Aksi protes yang sudah memasuki hari ke 11, yang memperlihatkan semakin meningkat tidak ada tanda-tanda gerakan oposisi mengendor. Aksi ini menjadi konflik terbuka antara gerakan rakyat yang menginginkan perubahan dengan kekuatan militer yang mendukung pemerintah. Ini sepertinya sudah menjadi karakter rezim otokrat yang  menggunakan kekerasan saat kekuasaannya menjadi terancam.

Langkah-langkah Al-Assad menghadapi gerakan rakyat itu dengan janji mengumumkan  kenaikan yang substansial  upah bagi pegawai pemerintah, dan  mengakhiri hukum darurat militer, dan membuka ruang kebebasan  politik di Suriah. Persoalannya konstitusi yang memberikan kekuasaan yang lebih besar kepemimpinan Partai Baath, menjadi kekuatan politik tunggal di Suriah, dan sebelumnya ayahnya Hafez Al-Assad, yang meninggal tahun 2000, dan digantikan oleh anaknya Bashar Al-Assad.

Jika di Libya ada Benghazi yang menjadi pusat gerakan kaum oposisi, maka di Suriah ada kota  Daraa yang menjadi pusat gerakan oposisi. Sekarang kota Daraa telah dibanjiri pasukan militer yang dilengkapi senjata berat. Sejumlah laki-laki yang menggunakan pakian hitam-hitam yang berpatroli dengan aparat militer, dan pasti akan terjadi pertumpahan darah.

Tentu, menghadapi situasi yang sangat pelik itu, kemungkinan Bashar Al-Assad dapat meminta dukungan dari Iran dan  milisi Hizbullah di Libanon.  Beberapa laporan dari Daraa mengatakan bahwa kekuatan Iran dan Hisbullah telah memasuki kota itu.
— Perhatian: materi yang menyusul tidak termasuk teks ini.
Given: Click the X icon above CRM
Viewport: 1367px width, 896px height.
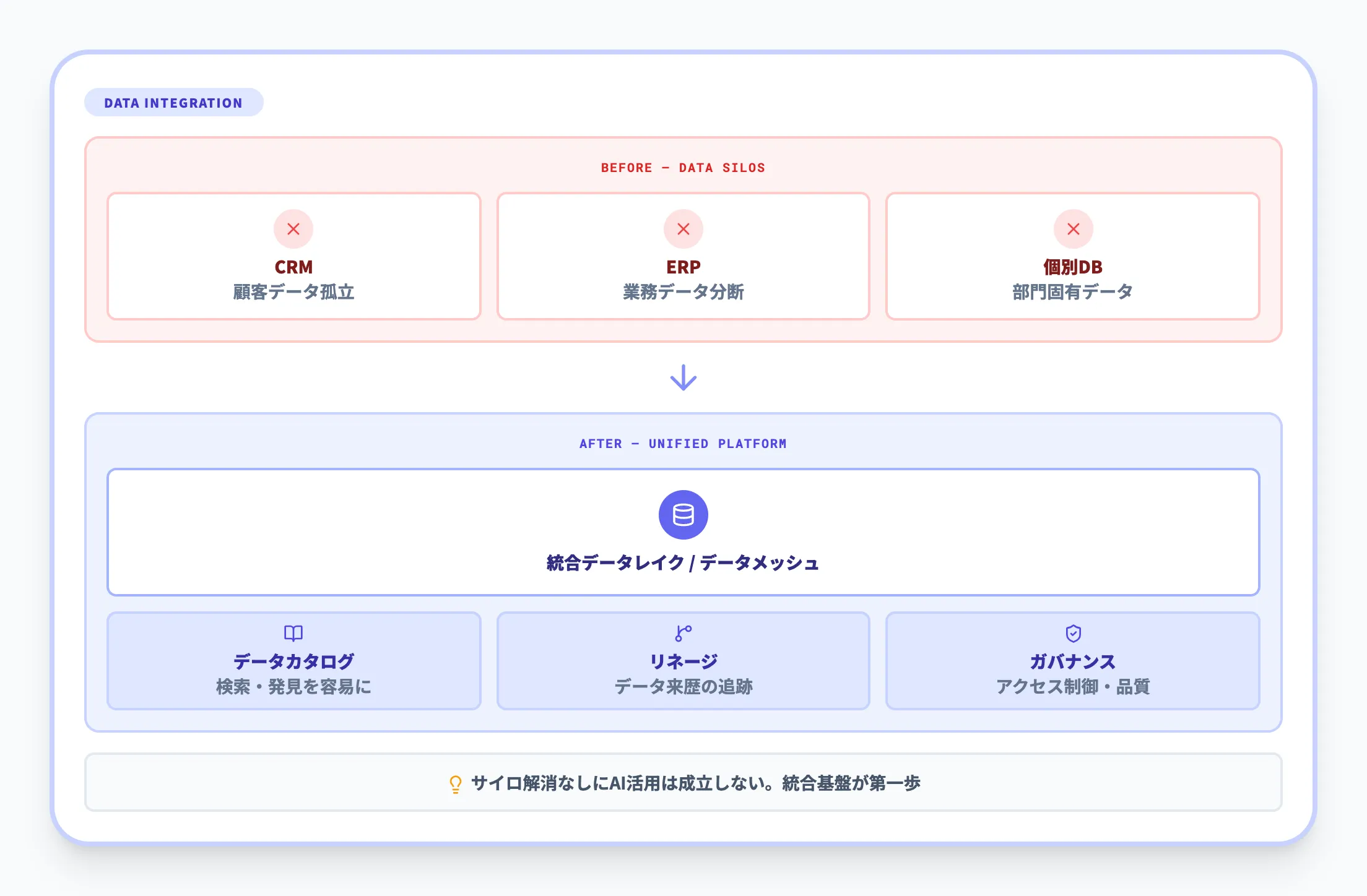Looking at the screenshot, I should (293, 228).
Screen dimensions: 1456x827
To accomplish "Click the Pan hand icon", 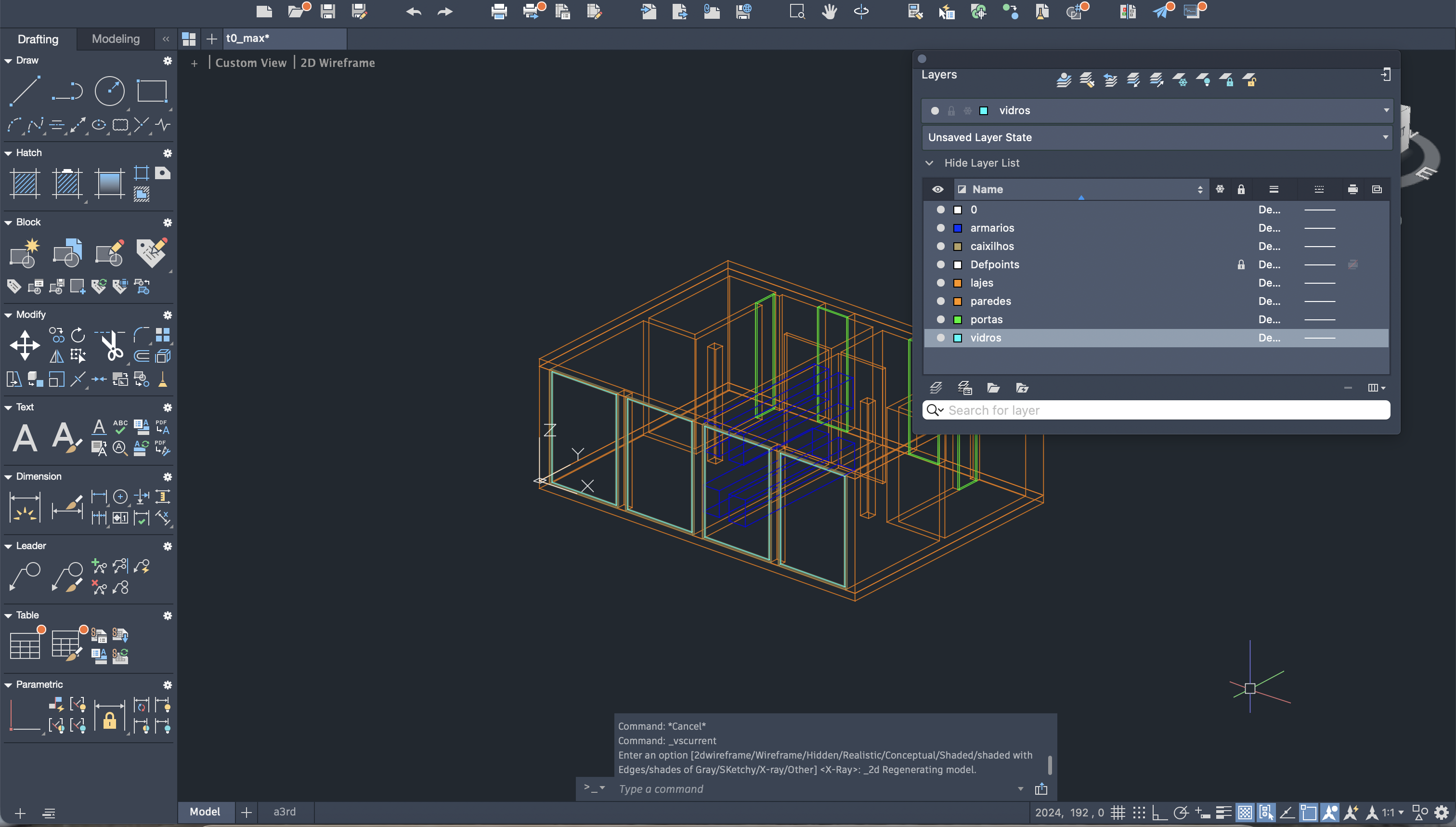I will point(829,12).
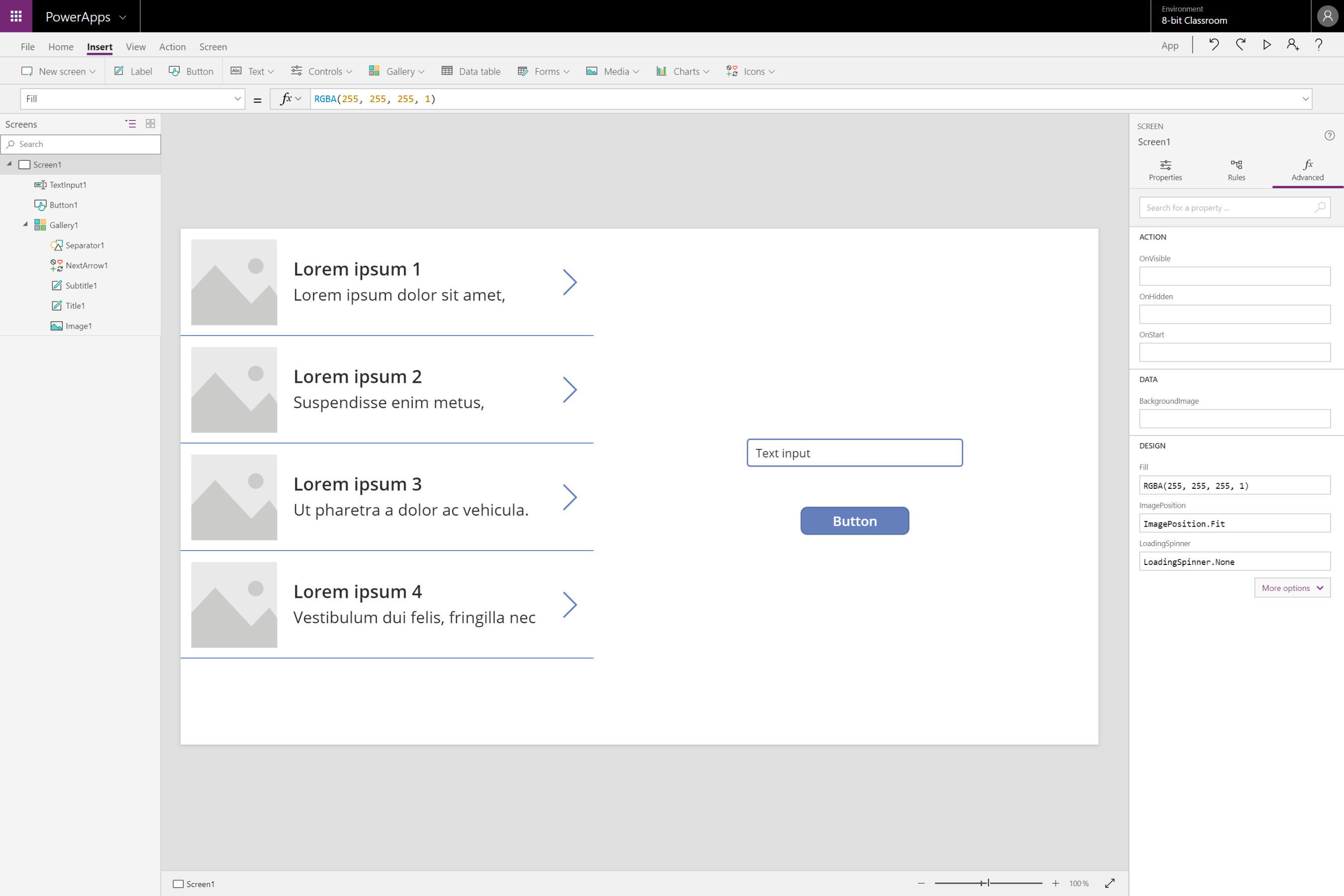Click the fit-to-window expand icon
The image size is (1344, 896).
pyautogui.click(x=1110, y=883)
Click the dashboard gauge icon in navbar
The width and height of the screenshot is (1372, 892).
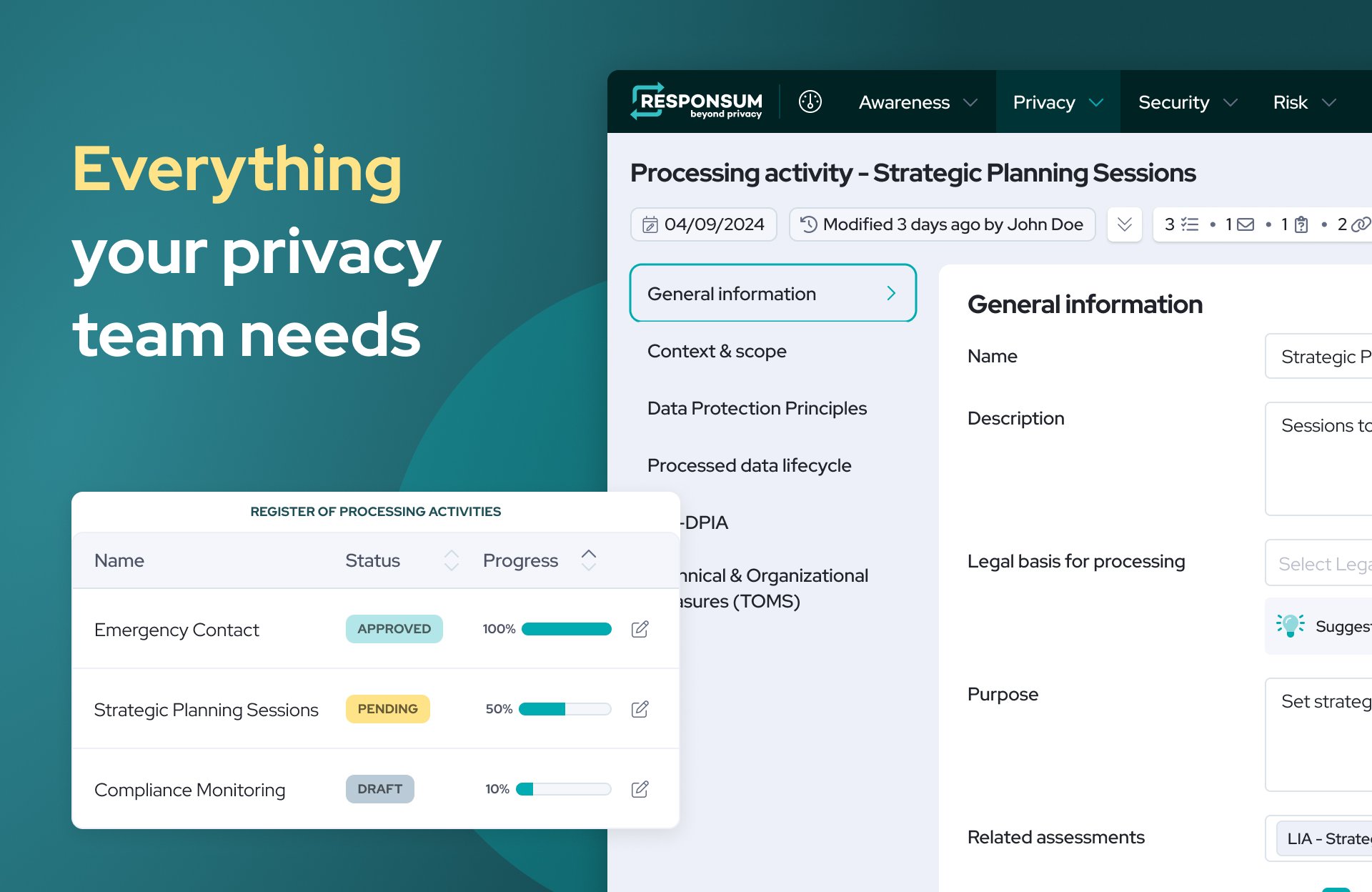pyautogui.click(x=810, y=101)
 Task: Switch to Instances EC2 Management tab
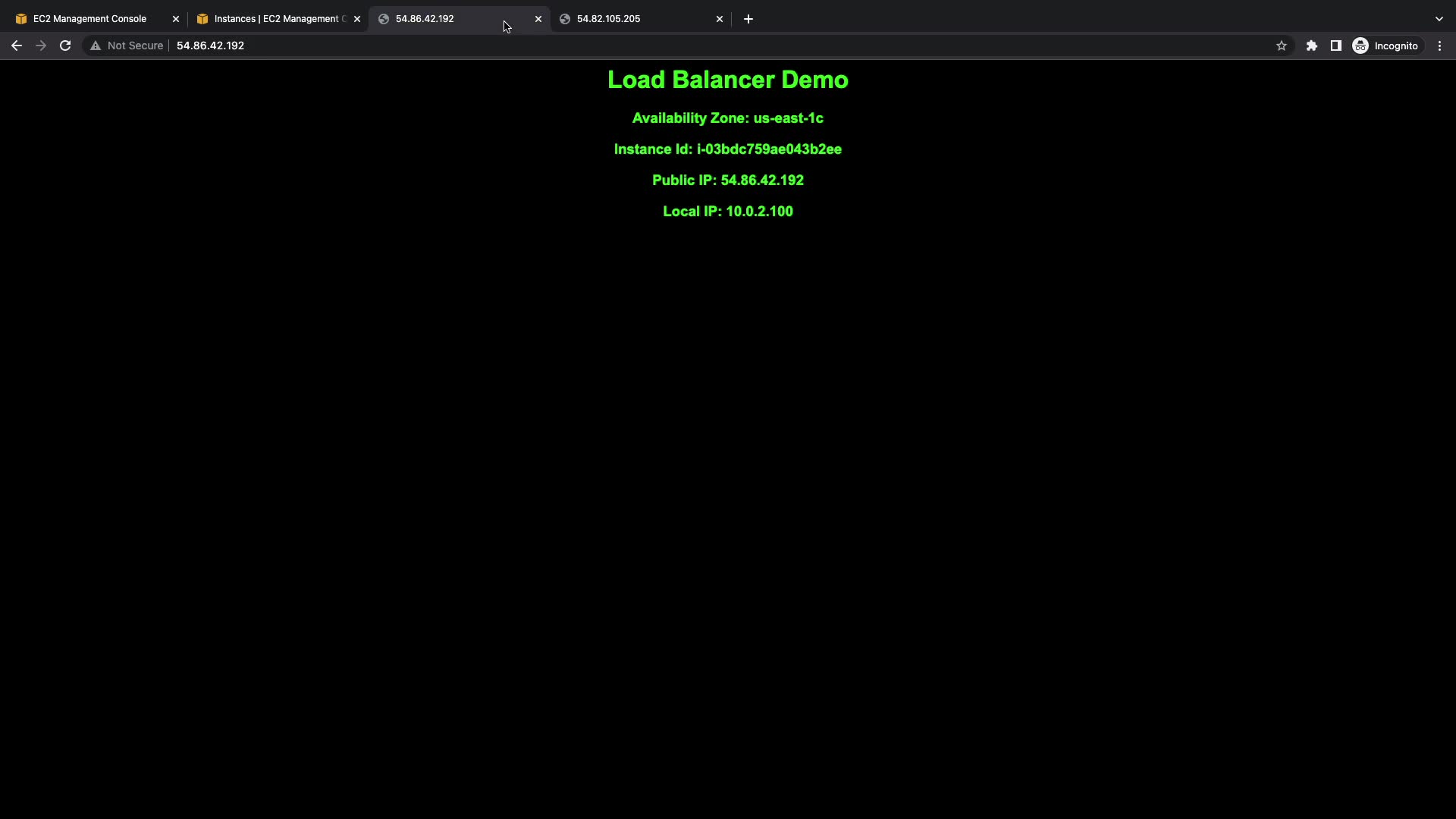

Bashar Al-Assad akan menggunakan kekuatan militer yang didukung oleh Iran dan Hisbullah untuk menghadapi aksi protes rakyatnya. Ini akan menimbulkan krisis kemanusiaan seperti yang sekarang dialami oleh rakyat Libya.

Sebelumnya, ayahnya Hafez Al-Assad yang berkuasa di Suriah menggunakan kekuatan udara dan darat, menghadapi kekuatan oposisi negerinya, khususnya di kota Aleppo, sampai kota seluruhnya rata dengan tanah. Puluhan ribu orang tewas, dan sejak itu tidak ada lagi pemberontakan dari rakyatnya yang menuntut kebebasan. Bashar Al-Assad telahm mengirimkan ribuan tentara ke kota Daraa dan Latkia, yang sangat mungkin akan terjadi pembantaian.

Rezim Al-Assad yang minoritas  dari Aliwiyyin ini akan memainkan kartu Iran dan Hisbullah, yang menciptakan situasi yang lebih dahsyat dibandingkan dengan krisis yang sekarang di Libya. Tidak tertutup kemungkinan AS dan Sekutunya akan melakukan intervensi militer ke Syria. Wallahu’alam.